GREEN LANTERN #46 - This issue is titled Uneasy Alliance. And boy does that sum it up.
* Hal Jordan, Sinestro, Carol Ferris and Indigo One form the titular Uneasy Alliance as Zamaron is captured by the Black Lanterns.
* We find out that the mysterious dead couple, whose endless love created the violet star sapphires that the Zamarons used to power their love-based Corps were a previous reincarnation of Hawkman and Hawkgirl. Way to tie it together, Johns!
* Sinestro finally confronts - and defeats - Mongul, as they fight for control over the fear-powered Sinestro Corps. Bonus Points - Sinestro does this in order to save the homeworld that has shunned him. Nice thematic resonance for the Green Lantern saga as the idea of a hero having to save the people who rejected his heroism has come up several times (Hal saving the Earth after the Parallax incident, Sodam Yat saving Daxam...)
Lots of cool moments, but for my money, the best is Carol giving voice to the thoughts that 90% of the reading audience had about the new Star Sapphire uniform.
JACK OF FABLES #38 - Not much to tell in this issue. Jack is continuing to get fatter and balder. His son, Jack Frost, has undertaken his first serious quest as a hero. Plot wise nothing much has changed. So now for something completely different - the adventures of Babe The Blue Ox!
KNIGHTS OF THE DINNER TABLE #154 - A nice jumping-on issue for those who have been curious about this book but haven't dared tried an issue yet because of the on-going storylines. The Knights and The Black Hands gear up to go to a gaming convention but Bob, Dave and Brian get locked in Brian's basement before they can get on the road.
Hilarity ensues as three gamers resort to children's board games in order to get their gaming fix, though playing Mystery Date using the cards from a nudie playing card deck in lieu of the actual dates is rather inspired as are Bob's attempts to run a Hackmaster campaign without his usual gear.

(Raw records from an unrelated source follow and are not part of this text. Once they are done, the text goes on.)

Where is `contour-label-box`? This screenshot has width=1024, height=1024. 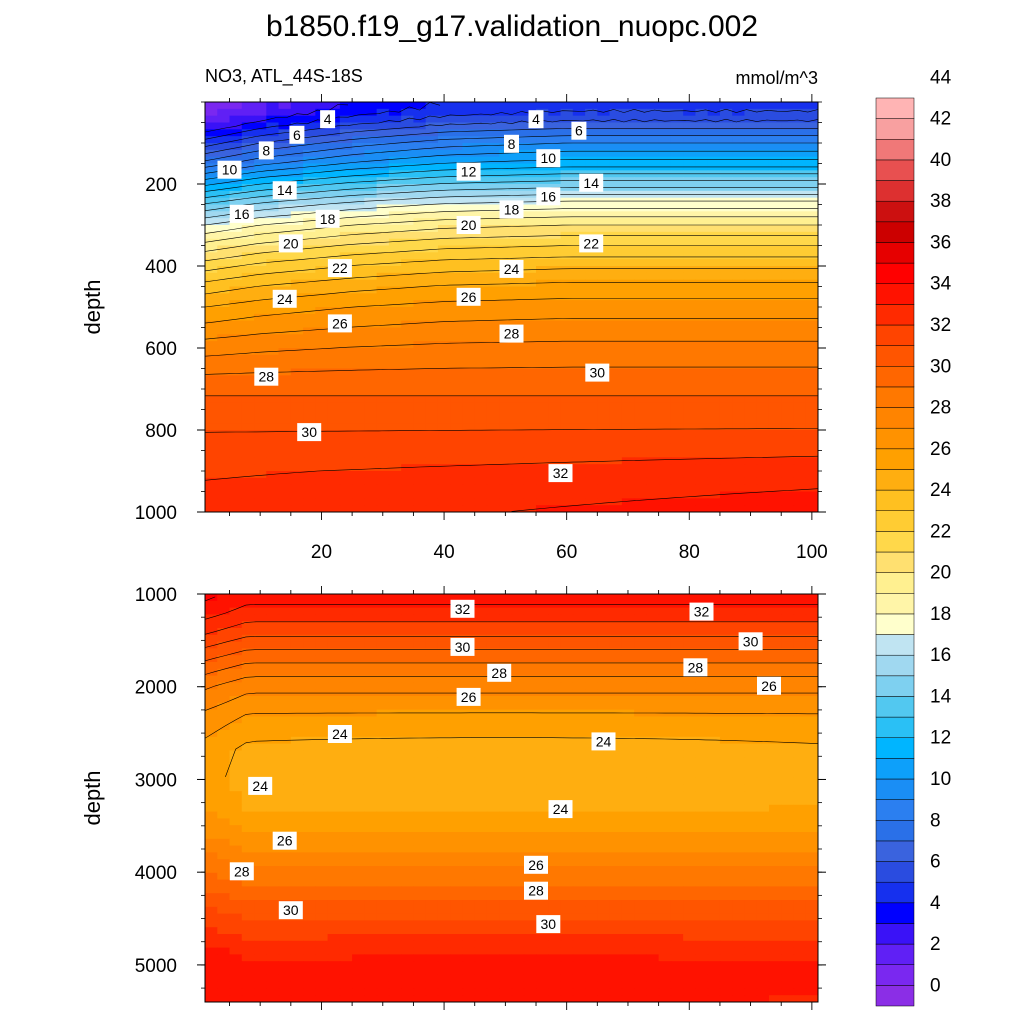 contour-label-box is located at coordinates (598, 372).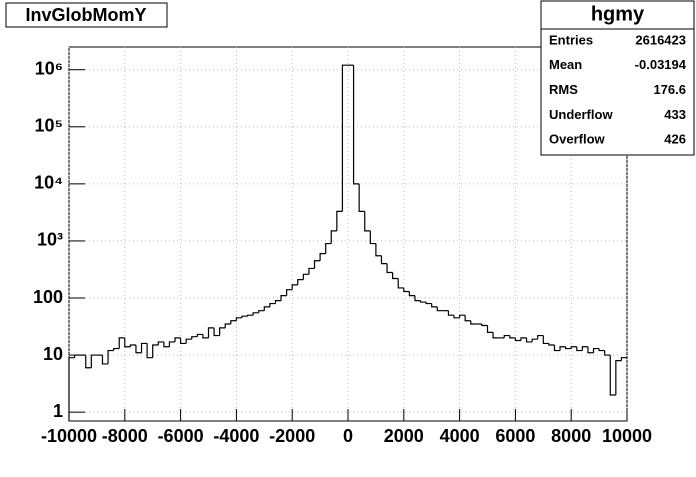  Describe the element at coordinates (53, 354) in the screenshot. I see `y-tick-label: 10` at that location.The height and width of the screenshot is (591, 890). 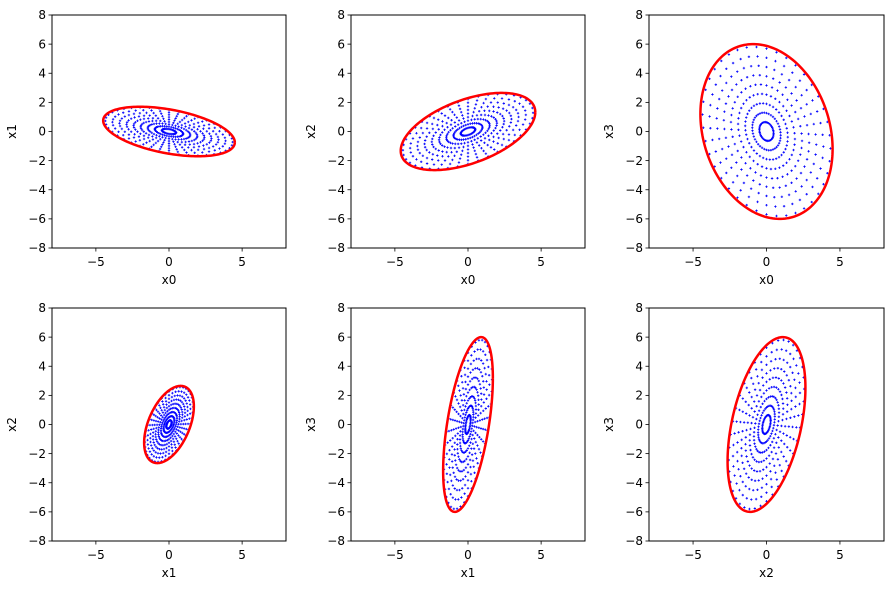 I want to click on subplot-x0-x2: −8 −6 −4 −2 0 2 4 6 8 −5 0 5 x0 x2, so click(x=445, y=148).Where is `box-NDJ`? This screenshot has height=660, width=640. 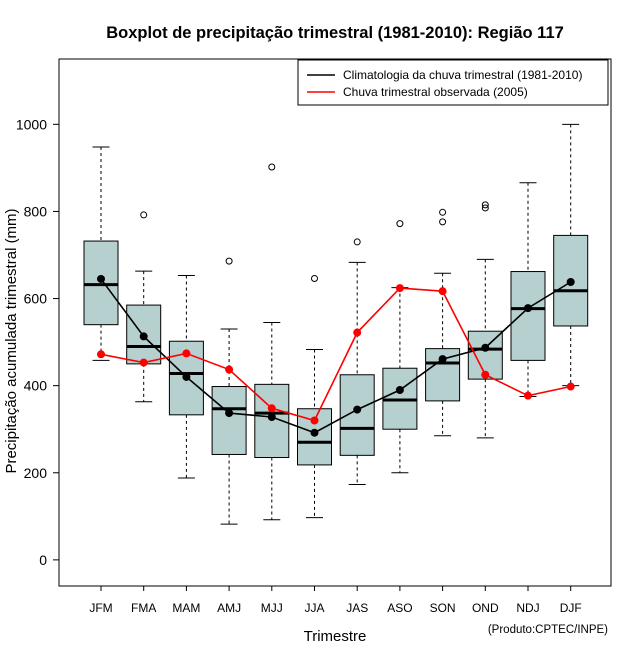
box-NDJ is located at coordinates (528, 290).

Who would have thought you could turn Clue into Ravenloft? Only a mad genius like Bob!
WARLORD #7 - Honestly, how much you will enjoy this issue will depend upon four factors.

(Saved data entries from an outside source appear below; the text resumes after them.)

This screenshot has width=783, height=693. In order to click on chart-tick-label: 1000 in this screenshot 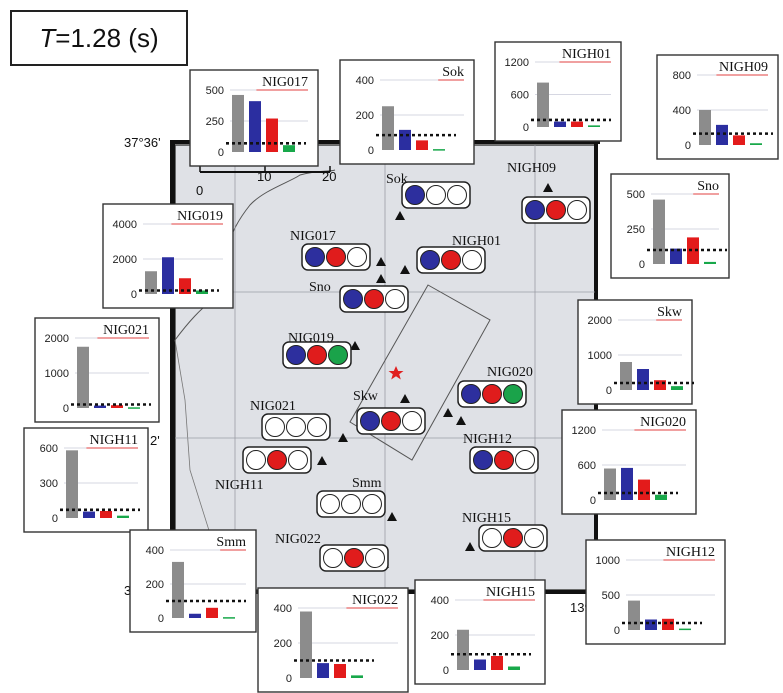, I will do `click(608, 561)`.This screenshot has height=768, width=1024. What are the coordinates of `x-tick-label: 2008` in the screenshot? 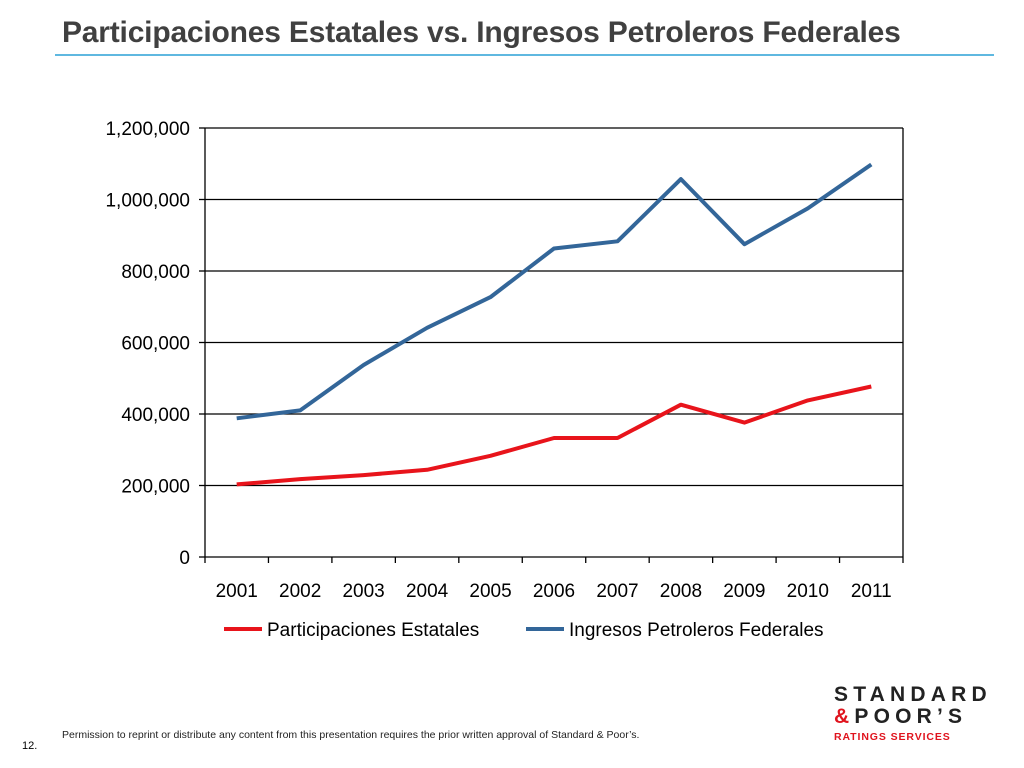 It's located at (681, 592).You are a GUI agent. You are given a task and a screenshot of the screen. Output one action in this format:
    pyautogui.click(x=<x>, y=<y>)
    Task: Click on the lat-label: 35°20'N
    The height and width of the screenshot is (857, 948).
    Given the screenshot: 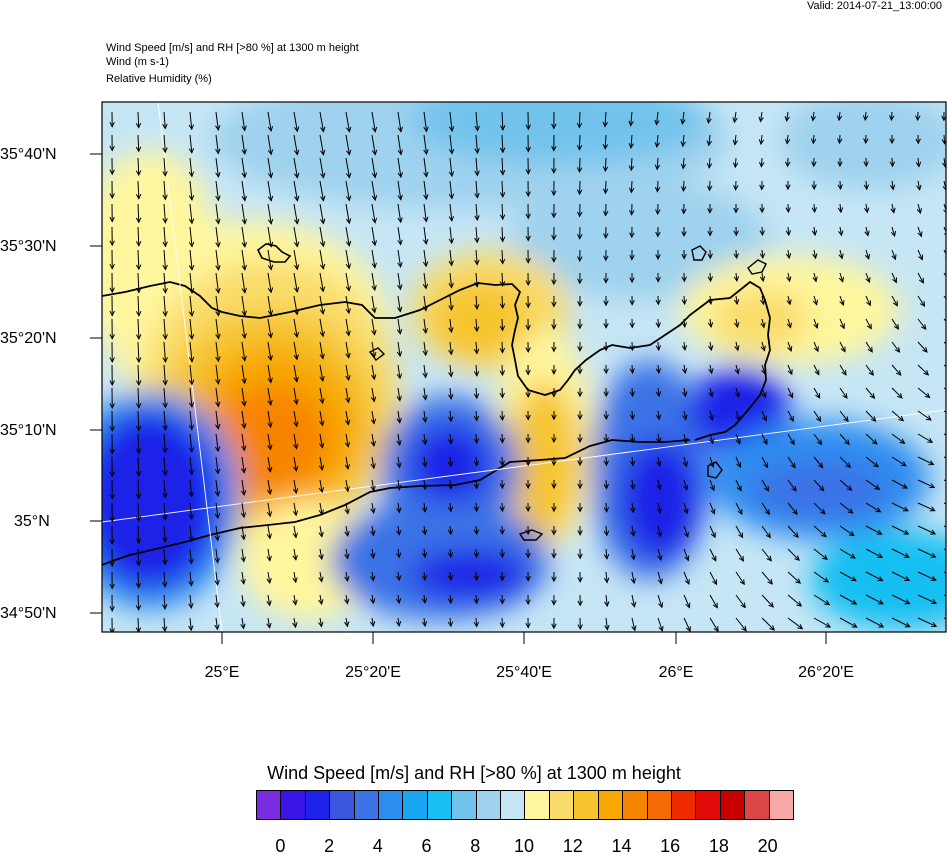 What is the action you would take?
    pyautogui.click(x=28, y=339)
    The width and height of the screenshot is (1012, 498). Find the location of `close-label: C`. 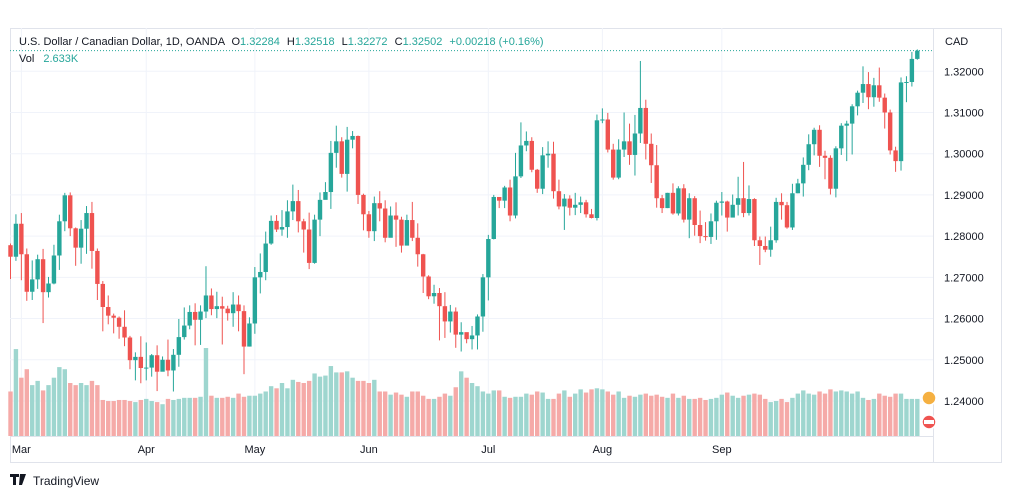

close-label: C is located at coordinates (399, 42).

1. How much you like Mike Grell's writing.
2. How much you like Mike Grell's artwork.
3. Your tolerance for mystery stories where you are left to puzzle things out along with the hero.
4. How much you like big pages with lots of artwork, few panels and a good deal of violence and near nudity - both male and female.
My one complaint? I wish Grell had done this as a Vertigo series, because the lengths taken to keep the toga-clad virgin from showing anything while she is running around and falling out of her ripped garment are just comically ridiculous. Give that man points for being inventive, though.
WONDER WOMAN #36 - Taking it as read that anything Gail Simone writes is brilliant and funny, what else can I say about this issue?
I like how the contrived romance with Nemesis started and promoted by the previous writing teams has finally been ended.
I like how Giganta calls a momentary truce to talk relationship conflicts with a clearly upset Diana - something she can full well relate to being a growing supervillain who is dating a shrinking superhero. (The Atom shout out for the win!)
I like the continued resistance that the female amazons (especially the former queen's honor guard) show to their new male counterparts.
But mostly? I love this moment as Diana confronts the newly-crowned Amazon King Achilles.
If you aren't reading this book, you should be.